Morero Nhlanhla Moloi. Picture: Supplied

Morero Nhlanhla Moloi. Picture: Supplied

Published Apr 24, 2024


In 2020, Morero Nhlanhla Moloi had a lot on his plate. Despite facing personal challenges with dyslexia and attention deficit hyperactivity disorder (ADHD), he was able to establish his own food business, McMore International, which specialises in making premium quality muffins.

Affectionately known as “The Muffin Man”, Nhlanhla Moloi is a determined and charismatic entrepreneur from Soweto in Johannesburg and is making waves in the franchising industry, having started from humble beginnings in a back room at his great-grandmother's house.

He was inspired by his grandmother, who was a street vendor, and the teachings and books by Dr Myles Munroe.

“I spent most of my years in entrepreneurship as a serial entrepreneur. My journey was very much selfish, if I may say so myself. I was not feeling fulfilled, no matter how well I did,” Nhlanhla Moloi said.

“This changed the moment I decided to venture into what was more of a calling. I felt that I was always called to change the lives of others. When I discovered what social entrepreneurship entailed, I immediately changed my course in life.

“I had always thought about starting my own franchising company but I did not have a clue about what I would franchise. I had a serious love for baked goods. Muffins to be specific, and cheesecakes.

“This social entrepreneurship drive was driven by things in my past. My grandmother was a street vendor and I could never disassociate myself from street vendors as a result.

“Combining my dream to own a franchising company, my love for food and the constant reminder that I grew up technically as a street vendor through always being with my grandmother in my childhood days, I decided I would use all this to venture into becoming a social entrepreneur,” he shared.

The entrepreneur continued: “I would then start a food production factory and sell franchising rights to sell my muffins and change the world of entrepreneurship.

“The company was at the ideation stage since 2011. I registered it only in 2016 and started buying equipment, speaking to graphic designers, accountants and franchising experts.

“It was only in 2020, in the middle of the pandemic and after seeing my main businesses collapse, that we decided to officially start with baking trials and putting the muffins on the market, as well as selling micro franchising opportunities to the potential franchises.”

Morero Nhlanhla Moloi.

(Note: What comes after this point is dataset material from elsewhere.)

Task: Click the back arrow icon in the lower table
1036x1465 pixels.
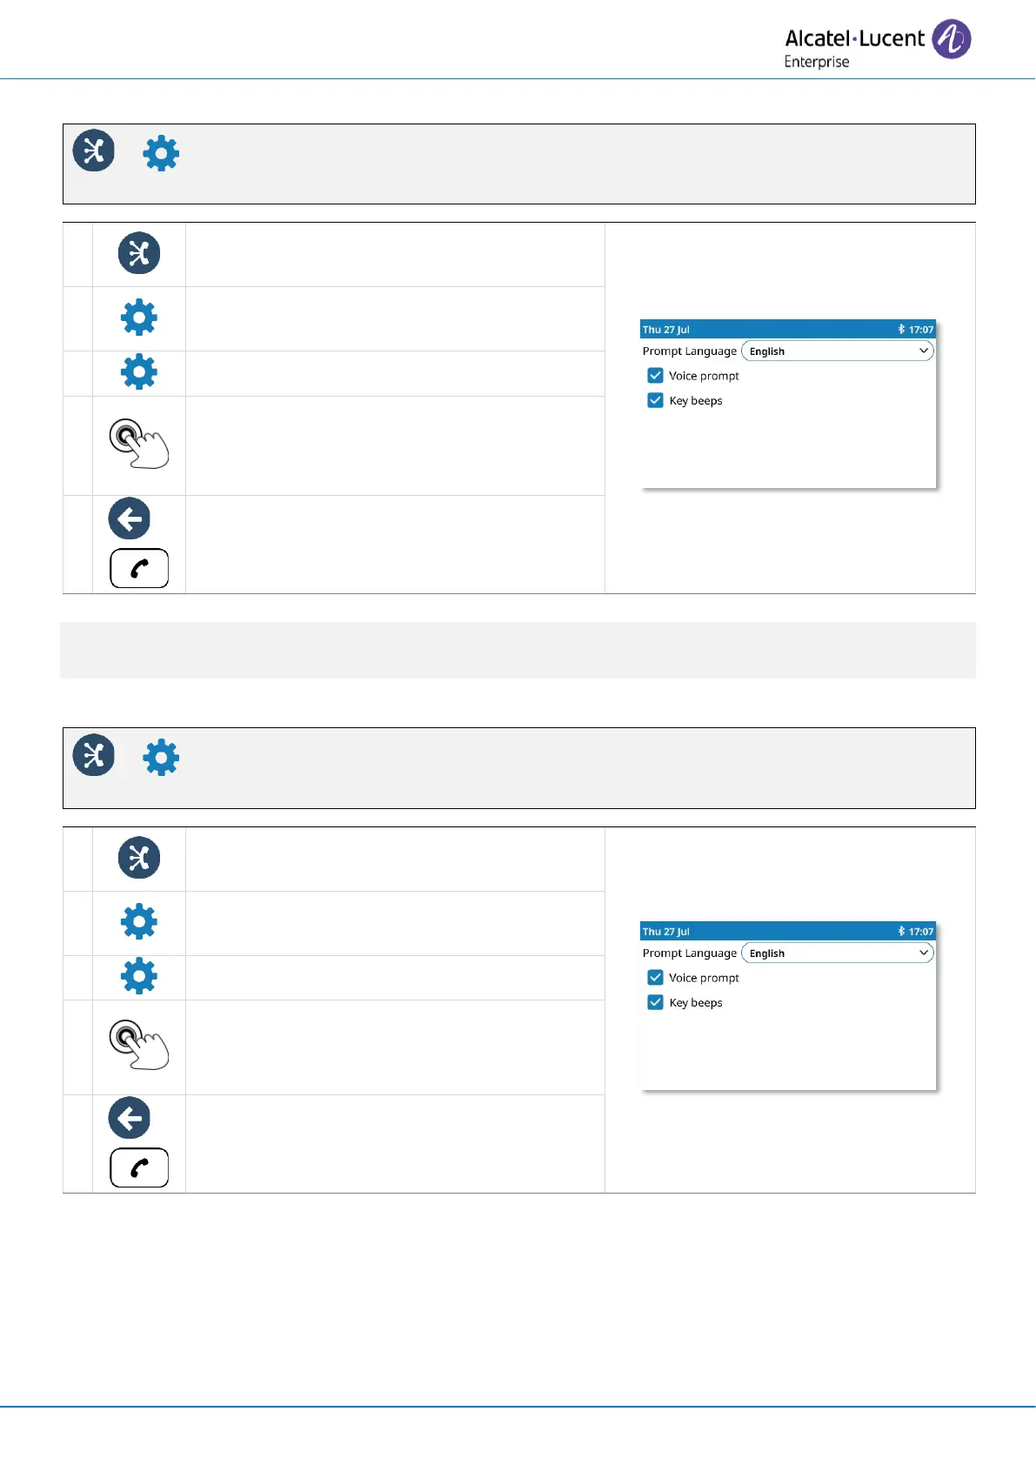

Picture: Supplied

Some of Nhlanhla Moloi’s greatest challenges with his business included navigating the strict regulations of the food industry and tackling the tough competition from industry giants.

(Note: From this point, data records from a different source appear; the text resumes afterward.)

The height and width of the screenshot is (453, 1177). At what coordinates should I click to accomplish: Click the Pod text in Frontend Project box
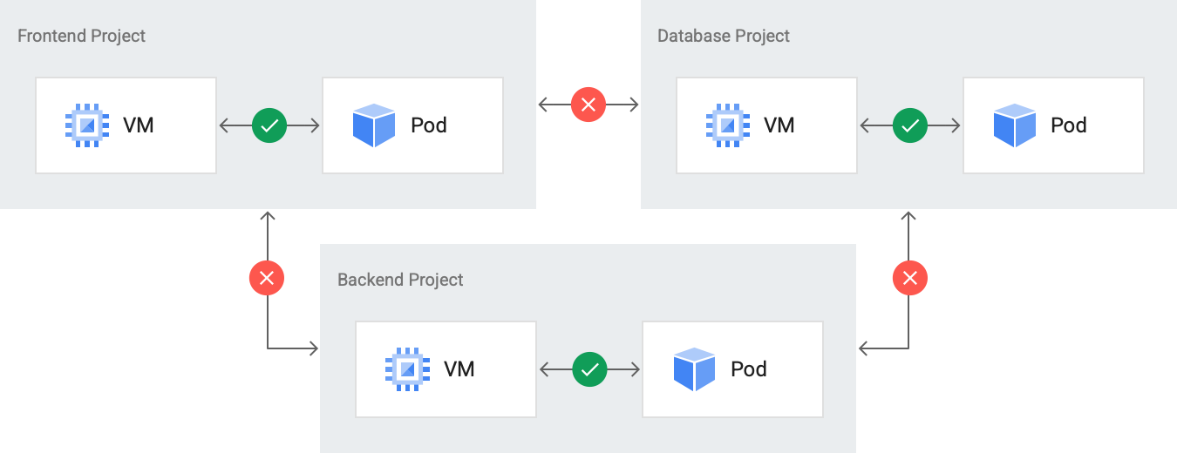pyautogui.click(x=428, y=125)
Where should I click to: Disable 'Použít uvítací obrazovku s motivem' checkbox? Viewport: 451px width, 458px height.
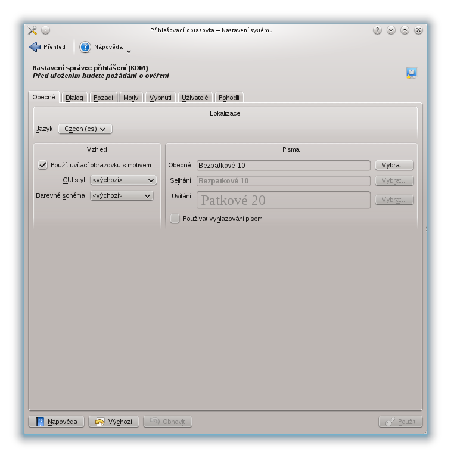point(43,165)

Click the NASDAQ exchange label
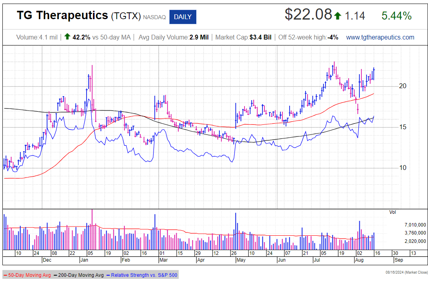pyautogui.click(x=154, y=17)
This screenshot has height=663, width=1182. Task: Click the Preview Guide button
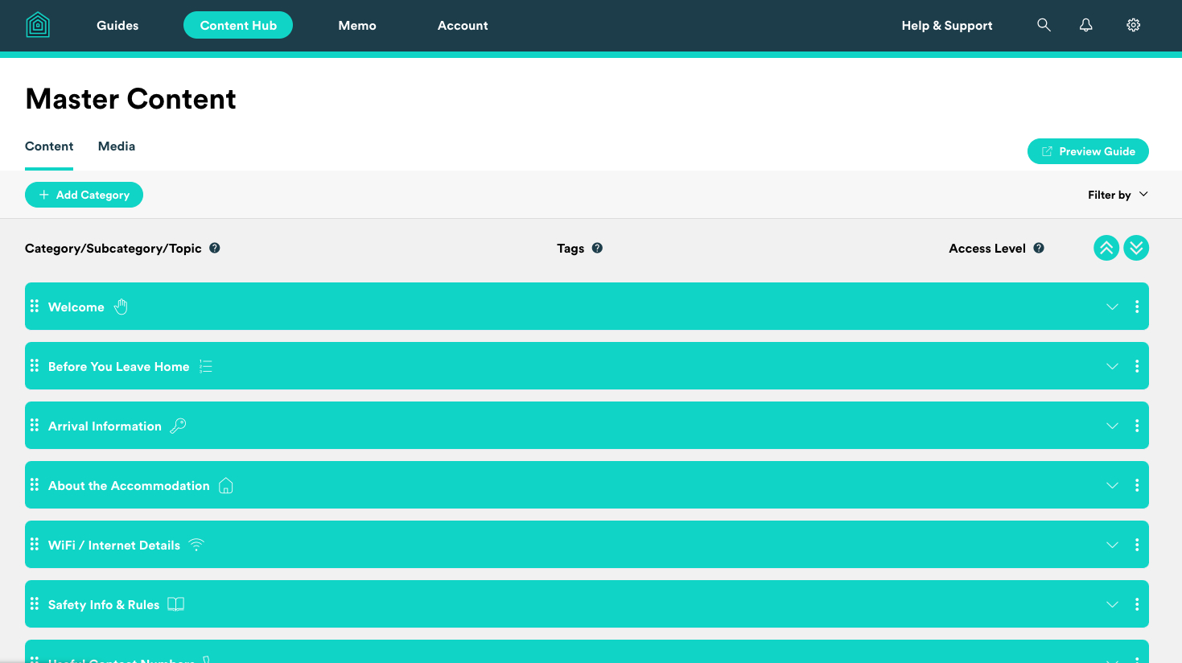click(1088, 151)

After reading a newspaper article about the transformative impact the SAB Foundation Tholoana Enterprise Programme had on a bakery in KwaZulu-Natal, he applied to join the programme.

The foundation became his accountability partner, providing invaluable support and a grant that enabled him to expand his business operations. Throughout the programme, his business experienced remarkable growth.

Nhlanhla Moloi said the journey has been a roller-coaster ride.

“It has been fun at times and testing at most times. Changing the world is not an easy thing and that is why most people choose not to do it. If it was easy, everyone would be doing it. However, I think this is the best time to do it.

“It is the craziest journey one can embark on and is filled with wonderful moments as well as some tough challenges.”

With plans to launch nationally and internationally, his business is making great strides by supplying private hospital groups, selected SuperSpars and others.

He is focusing on adding more product ranges such as gluten-free muffins, biscuits, noodles, juices, water, rusks, energy drinks and wraps.

On the corporate side, the business is working on opening factories in the US and the Netherlands.